Carefully watch the ball as you turn, and note all of the shadow changes as you move. When you face the door, the ball is dark. Part of the ball lightens as you are turning then it becomes fully illuminated when your back is to the door. The ball then starts to progressively get dark as you turn back toward the door.

The doorway light lightens up one side of the ball at a time-the side facing the lamp. When you turn more, the lighted side now faces you. The moon acts like the ball in that the moonlight is a reflection of the Sun's light, and only one side of the Moon faces the Sun. This experiment mimics the Moon's phases, showing that as the Moon travels around the Earth different portions of its bright side are seen.

Another experiment shows how the Moon is a reflector of light that comes from the Sun: without the Sun's light, there would not be any moonlight. To do this demonstration, collect a flashlight, a hand mirror, and some modeling clay; you will also need a table to work from. The modeling clay will hold the hand mirror up as it sits on the table, so carefully ball up the clay and then press the mirror into the clay and stick it to the table.

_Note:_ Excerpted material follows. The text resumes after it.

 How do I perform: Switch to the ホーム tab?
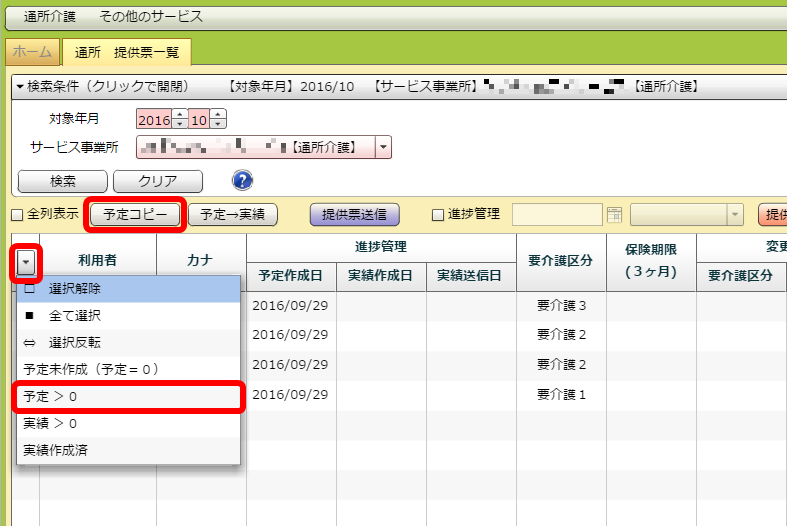pos(33,51)
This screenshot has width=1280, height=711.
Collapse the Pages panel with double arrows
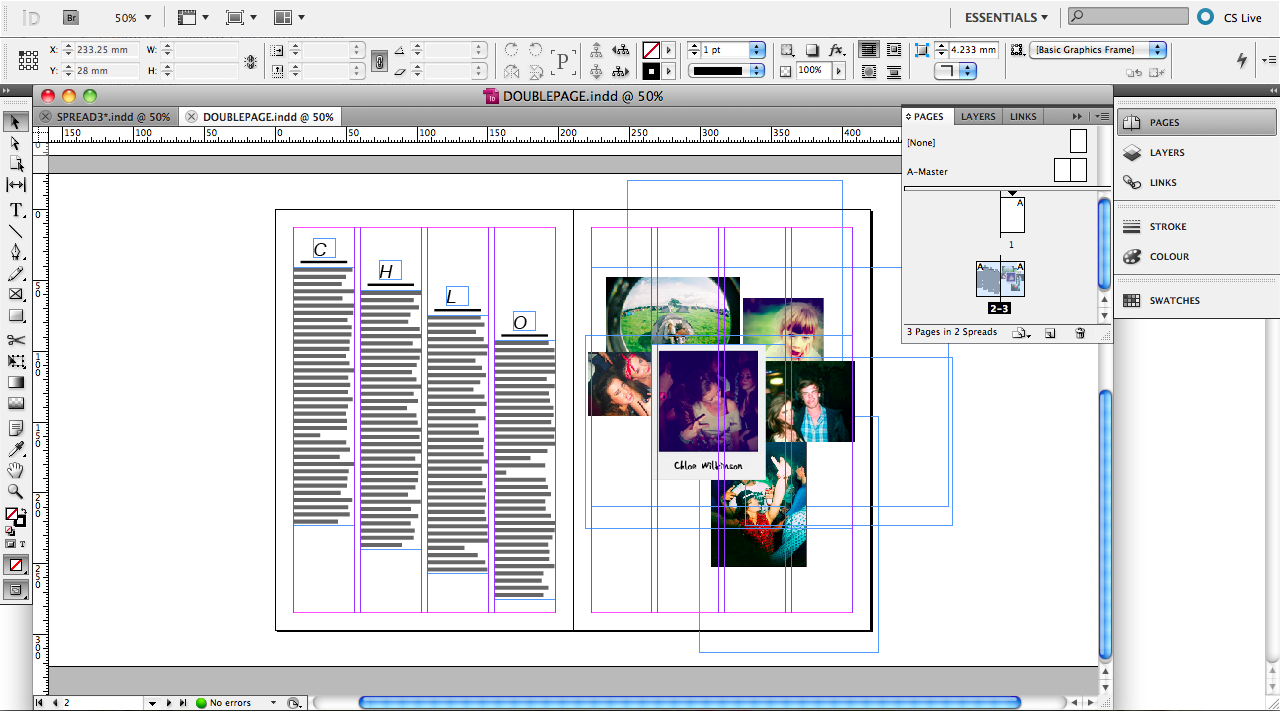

Now you are ready to begin. This experiment must be performed in a darkened room for the best results. Turn the flashlight on and hold the front of the flashlight at an angle to the mirror. Turn the light on and off, and you should see that the mirror looks bright and a circle of light, its reflection, is seen on the wall. This should help you explain to your child how the moon really shines and why that happens.

A final experiment, crater blasting, is one that all kids enjoy trying over and over again. This experiment helps the children see how the craters on the Moon were formed as a result of meteorites. I find it best to do this outside on a day with no wind because it can get messy! If you chose to work inside, cover your kitchen floor with newspapers first to allow for easy cleanup.

The materials that you will need are a large bowl or dishpan, some flour, and a baseball and or golf ball. Find a flat area to work in, such as your driveway, backyard, or kitchen floor. Fill the bowl halfway with flour. Next, stand directly over the bowl and drop the ball (meteorite) into the flour (the Moon's surface) and watch the results. Carefully lift the ball out of the flour and notice the impression (crater) that was made in the flour. You can smooth it out and start again. Children enjoy watching the ball dropping and seeing the impression of the ball(s); they may want to drop it two or three times before smoothing it out to see what would happen in a meteor shower.

These are three simple and fun experiments that you can try at home with your children. Science is all around us, and when your child sees that there is a connection between what she looks at in the sky and how things work around her, it will help her to understand nature.